Tuesday, May 16, 2006

Floyd Patterson, RIP.

I have not commented on the death last week of boxer Floyd Patterson. Eugene Kane thought it significant to comment on Muhammed Ali's victories over Patterson and ultimate ascendency in the public imagination. Prior to a 1965 bout, Patterson refused to call the fighter formerly known (and, at the time, still generally referred to) as Cassius Clay by his new Muslim name. Ali put a pretty serious beating on Patterson and, as Kane notes, shouted "what's my name" everytime he pounded Patterson's face.

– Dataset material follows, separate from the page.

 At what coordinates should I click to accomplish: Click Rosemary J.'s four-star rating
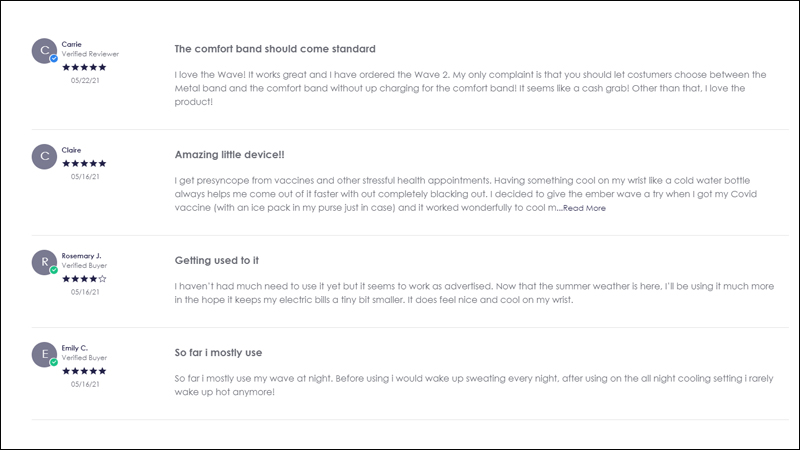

This, according to Kane, was an event of some social import. It was, he says, the era of Black Power (I think it was mostly still nascent but the point is right) and "Patterson's disrespect of Ali gained him many fans in white America, but many blacks felt he deserved his beating at the hands of Ali for refusing to say his proper name." There is, he implies, a lesson in this. "Fast-forward 40 years, Muhammad Ali is one of the most respected black athletes alive.
Funny how things turn out."

I suppose. Malcom had his virtues. But so did Martin. And so did Floyd Patterson.

I actually remember that fight. I think it was the first boxing match I ever saw. What struck me about it was not Ali's superiority (although it was evident and overwhelming), but Patterson's courage in refusing to quit.

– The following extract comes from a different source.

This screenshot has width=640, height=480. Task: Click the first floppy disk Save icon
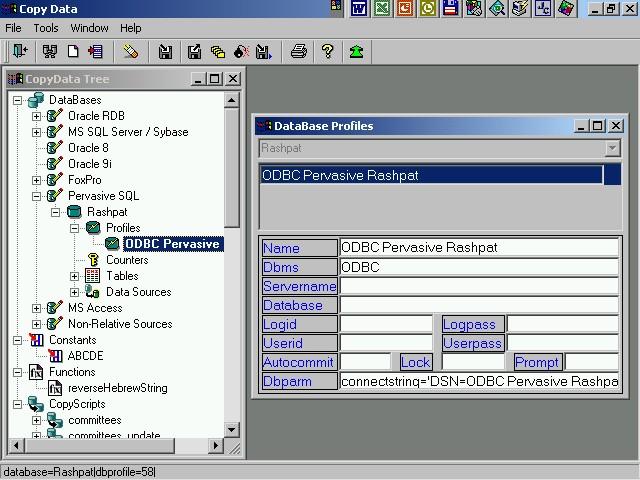click(166, 51)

David Gamble, writing on NRO, comments on Patterson's humility:

Outside the ring Patterson was quiet spoken and mild mannered. He was unfailingly gracious and polite and never bragged about his accomplishments, in contrast to so many “in your face” modern athletes who chest-thump and preen. Even in a sport as genteel as golf, Tiger Woods, with his fist-pumping, club throwing, and swearing, could learn something from Patterson about humility.

Patterson was Gamble's boyhood hero and he too was taken by Patterson's resilience. Patterson rose from childhood poverty and life in a reform school to become the heavyweight championship of the world and, later in life, chairman of the New York Athletic Commission and counselor to troubled children. “They said I was the fighter who got knocked down the most, but I also got up the most.”

Gamble wishes for a few more athletes like Patterson. So do I.